The mayor also acknowledged that his poll numbers had skidded since revelations last summer that he was romantically involved with a television news reporter and anchor. He and his wife, Corina, separated shortly before the story broke.
“I had a tough summer,” he replied to Rose’s question about why the poll numbers had dropped. “I got divorced; it wasn’t pretty.”
Rose asked whether the news media had treated him fairly then.
“I think if you accept public life, you’re going to live in a fishbowl,” Villaraigosa said. “They are going to write about you. Sometimes they write good things about you. Sometimes they don’t.”
Before the disclosure of the affair, Villaraigosa’s internal polling showed him with a 71% favorable rating, aides said. That dropped to 50% in August; outside polling showed an even lower number.
Since then, aides say, he has regained some ground, citing a 60% favorable mark in their latest polling, in December.
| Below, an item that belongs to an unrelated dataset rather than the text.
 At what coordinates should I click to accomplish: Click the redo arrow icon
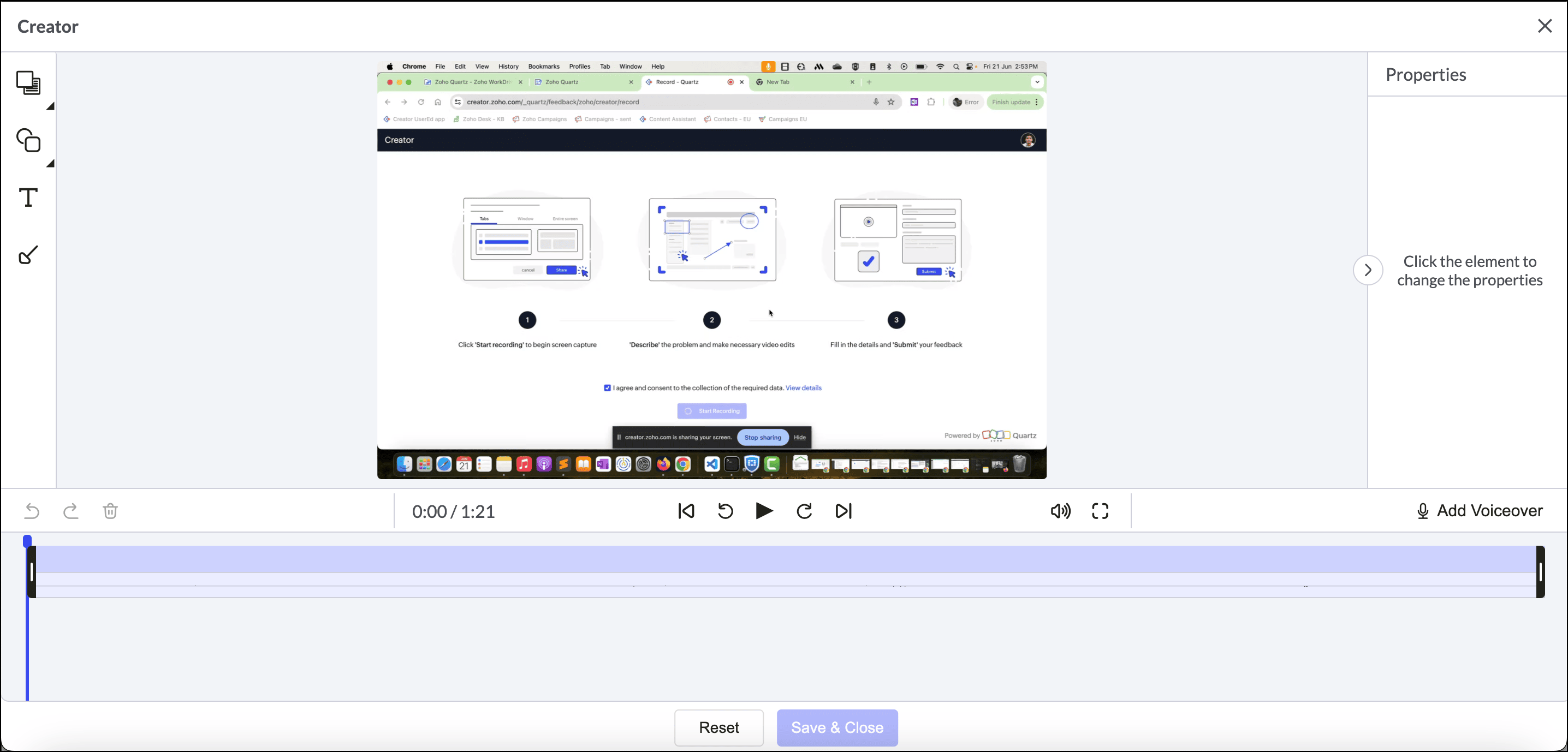[x=70, y=511]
Villaraigosa also has raised his public profile locally and nationally -- persuading teachers and parents at six Los Angeles public schools to join his education reform efforts and assuming a visible role in Clinton’s presidential campaign, in which he is serving as a national co-chairman.
He made repeated trips to Iowa, Nevada and other states on Clinton’s behalf, and he is expected to visit Texas again before that state’s March 4 primary.
The mayor has yet to begin raising money for his March 2009 campaign. His aides said he would launch a reelection committee in the coming weeks.
No credible opponent has stepped forward yet to challenge him for reelection, though rumors of possible rivals have swept through City Hall.
Speculation that Villaraigosa had his eye on the governor’s post has swirled almost from the day he became mayor, a job he insists he loves. But that is similar to what he had said about being a councilman. When seeking a council seat in 2003, he promised Eastside voters that he would serve a full four-year term, then left in 2005 when he won the mayor’s race.
Critics have suggested that Villaraigosa has lost his focus and splintered his energies among too many initiatives. Rose asked him whether he was “adrift.”
“I feel very comfortable with the man in the mirror,” Villaraigosa said. “I feel very comfortable with the job we’re doing. The people of this city in a year and a half will be able to make a decision whether they think we’re doing a good job, whether we ought to be given a second term. We’ll see what happens.”